- [Extract to read]:
U.S. Pat. No. 5,360,320 to Jameson et al. discloses a proportional pumping system for supplying two solvents into a mixer. Pressures are measured in each fluid conduit to generate first and second signals that are proportional to those pressures. Those signals are then compared to the programmed pressure to give an error signal which in turn is multiplied by concentration signals from a programmer to control each pumping rate.
U.S. Pat. No. 5,143,257 to Austin et al. discloses a system for proportional fluid dispensing comprising a solenoid operated pump which discharges controlled amounts of secondary liquid into a main flow. A flow meter sends a signal relating to the main flow rate. An optical pressure sensor sends a signal showing the static pressure of the main flow. Logic circuits combine the flow rate/pressure signals for varying pump operation to maintain the appropriate ratio by controlling the primary flow rate.
U.S. Pat. No. 5,092,739 to Gill discloses an electronic control for a pump comprising input means which receives signals/values for quantities that determine the flow rate to be supplied by a pump. The device has an electronic memory which holds preset values for those quantities and contains stored control signals corresponding to the desired flow rate. The device has output means which supply the appropriate control signal to a pump. The device input consists of data relating to the overall fluid supply job, and the device output consists of the appropriate flow rate calculation which in turn generates a pump control signal.
U.S. Pat. No. 5,033,644 to Tentler discloses a device for dispensing varying viscosity fluids in proper ratios whereby flow rates of the fluids are sensed by flowmeters, and a pressure-sensing feedback circuit allows the proper proportioning of flows. The proportioning of fluids may be changed either by specific user action or by programming a new desired ratio.

- [Given task 1]:
Decide whether each statement agrees with the passage on pumping patents, answering yes or no and quoting the deciding words: (a) the Austin et al. system uses an optical sensor to read the static pressure of the main flow; (b) the Jameson et al. system supplies three solvents into a mixer; (c) the fluid proportions in the Tentler device can be changed only by specific user action.
- [Given task 2]:
Resume the passage on pumping patents, starting right after its final sentence.
The material that comes next is from an unrelated source.

- [Data block]:

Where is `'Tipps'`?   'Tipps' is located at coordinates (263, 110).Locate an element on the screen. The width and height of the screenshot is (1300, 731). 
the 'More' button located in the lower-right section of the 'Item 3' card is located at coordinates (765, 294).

- [Task result 1]:
(a) Yes: "An optical pressure sensor sends a signal showing the static pressure of the main flow."
(b) No: "supplying two solvents into a mixer"
(c) No: "The proportioning of fluids may be changed either by specific user action or by programming a new desired ratio."

- [Task result 2]:
It is noteworthy that the above-referenced patents monitor only one or two fluid properties such as pressure, and adjust the catalyst flow path accordingly based on percentage change. For instance, the '644 patent accounts for variations in the flow rate by changes in fluid parameters, e.g., slip (pressure drop) or pressure differentials (increase heads, changes in temperature, or in-line restrictions). This is inadequate because the secondary fluid will correspond to the change and either increase or decrease by percentage according to preset proportions. Changes to system fluid viscosity are a significant source of error in maintaining a proper proportion of fluids in a final product. Highly viscous fluids, such as resins, retain a high dependence on temperature. Because ordinary mixing and dispensing procedures involve numerous sources of temperature change, system fluids which are temperature sensitive will regularly experience a change in viscosity. Such a change in viscosity will be accompanied by a change in flow rate if the same amount of pumping pressure is applied to the fluid.
Thus, there remains a need to be able to instantaneously modify the system flow rates when a change in viscosity is realized in order to maintain the desired proportions of fluids. In addition, the flow rate of the secondary fluid should be controlled based on all critical fluid flow properties such that a proper proportional flow may be maintained between any number of various fluids, and should provide for changes in viscosity of a system fluid.
The foregoing is particularly true of the Cured In Place Pipe (CIPP) industry in which piping systems are repaired through the application of resin compounds to damaged pipe surfaces while the pipes remain buried underground. The steps of the CIPP process are generally as follows:
Step 1: Resin saturated liner is installed in an existing pipe through a manhole or the like.
Step 2: Water is used to fill and invert the liner within the pipe and is continually added to maintain a constant pressure. The water pressure keeps the liner pressed tightly against the walls of the pipe.
Step 3: The water in the pipe is circulated through a heat exchanger where it is heated and returned to the pipe. The hot water cures the thermosetting resin, causing it to harden into a structurally sound, jointless pipe-within-a-pipe.
Step 4: Water pressure is released and the liner is trimmed and cut with a remote control cutting device or man-entry techniques. The lined pipe is ready for immediate use with no excavation whatsoever.
A variety of resins may be used to repair pipes during the above-described CIPP process. The application for impregnation consists mainly of polyesters or vinyl esters and utilize a thin or less viscous catalyst. A typical ratio of resin to catalyst to secondary catalyst or promoter during the CIPP process is around 100:1:0.5 by weight. Other resins, such as epoxies, require the use of curing agents which range from low viscosity to high viscosity. For the application of epoxies, ratios of resin to curing agent may range from 2:1 to 100:4 by weight. Thus, an epoxy system may have a viscous primary fluid resin and either a slightly viscous secondary fluid curing agent or a highly viscous secondary fluid curing agent. The prior art devices have not been able to provide a versatile system that could accurately control the flow characteristics of such systems having numerous viscous fluids.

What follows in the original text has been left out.